Advantages of the Brookstone watch;
much cheaper than a new one from a dealer ($112)
i have a $10 store credit there, so it'd be just over $100 final cost

Disadvantages of Brookstone watch;
Brookstone outlet is not a warranty authorized reseller, so the watch would have no warranty (according to the Luminox website, only watches purchased from a dealer have a warranty)

Advantages of Kittery Trading Post watch;
KTP is an authorized dealer, so the warranty will be valid
i can trade in some of my unused knives and multitools for store credit, to bring the price down

KTP Disadvantages;
higher price ($199) (not counting potential trade-in credits)

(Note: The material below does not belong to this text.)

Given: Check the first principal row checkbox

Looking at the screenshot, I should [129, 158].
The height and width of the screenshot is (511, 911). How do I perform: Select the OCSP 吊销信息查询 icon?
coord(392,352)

so, is it worth spending the extra $87 to get the warranty....
i've *never* had a watch fail and need to use a warranty, then again, my previous watches have all been Timex Ironmans, it's cheaper just to replace them than have them repaired.....


----------



## dirtie (May 13, 2006)

hi mag.. i have a luminox titanium and it came with a pull tab that activates the battery.mine is extremely bright.my wife said she got spooked at night cuz she didnt know where it came from.she is partially blind so things s5artle her some.but it definatly is bright.


----------



## dirtie (May 13, 2006)

mag.. i bought mine though gem of the day.com.. they ARE a dealer. full 10 yr batt replacement.cabelas sell my model for about $500.00 i paid $325.00 shipped.i am very happy with these folks wish ya well o n u r purchase


----------



## dirtie (May 13, 2006)

sorry about my blooper  ya no


----------



## Planterz (May 13, 2006)

MacTech said:


> so, is it worth spending the extra $87 to get the warranty....
> i've *never* had a watch fail and need to use a warranty, then again, my previous watches have all been Timex Ironmans, it's cheaper just to replace them than have them repaired.....


Look here. Basically the same style watch, made in the same factory as Luminox, come with a 2 year warrenty (3 if you register on their website!). Just make sure you pay attention to which ones have a date window if you want it.


----------



## MacTech (May 13, 2006)

Well, after some strategic trades/returns at KTP, i had enough to go to Brookstone Outlet and purchase the blue faced Luminox, and the final cost to me was "free", i got enough cash back from the return of my Leatherman Blast and trading a couple of knives so i didn't have to spend any additional money....

It also turns out that Brookstone sells the watches in their retail store and brick-and-mortar shops as well, so the warranty (if i ever need to use it) should be good, that said, if a simple Timex can survive me and not need warranty repair, a higher end watch like the Luminox should also work just fine

my eyes are dark adapting as we speak, and the trit vials *do* look substantially brighter than in store, i think i got away with a major steal here 

okay, i admit it, i was wrong, the Luminox *IS* worth the added expense over the Ironman, there's just something....comforting about the precise movements of an analog watch, feels more organic, more....natural....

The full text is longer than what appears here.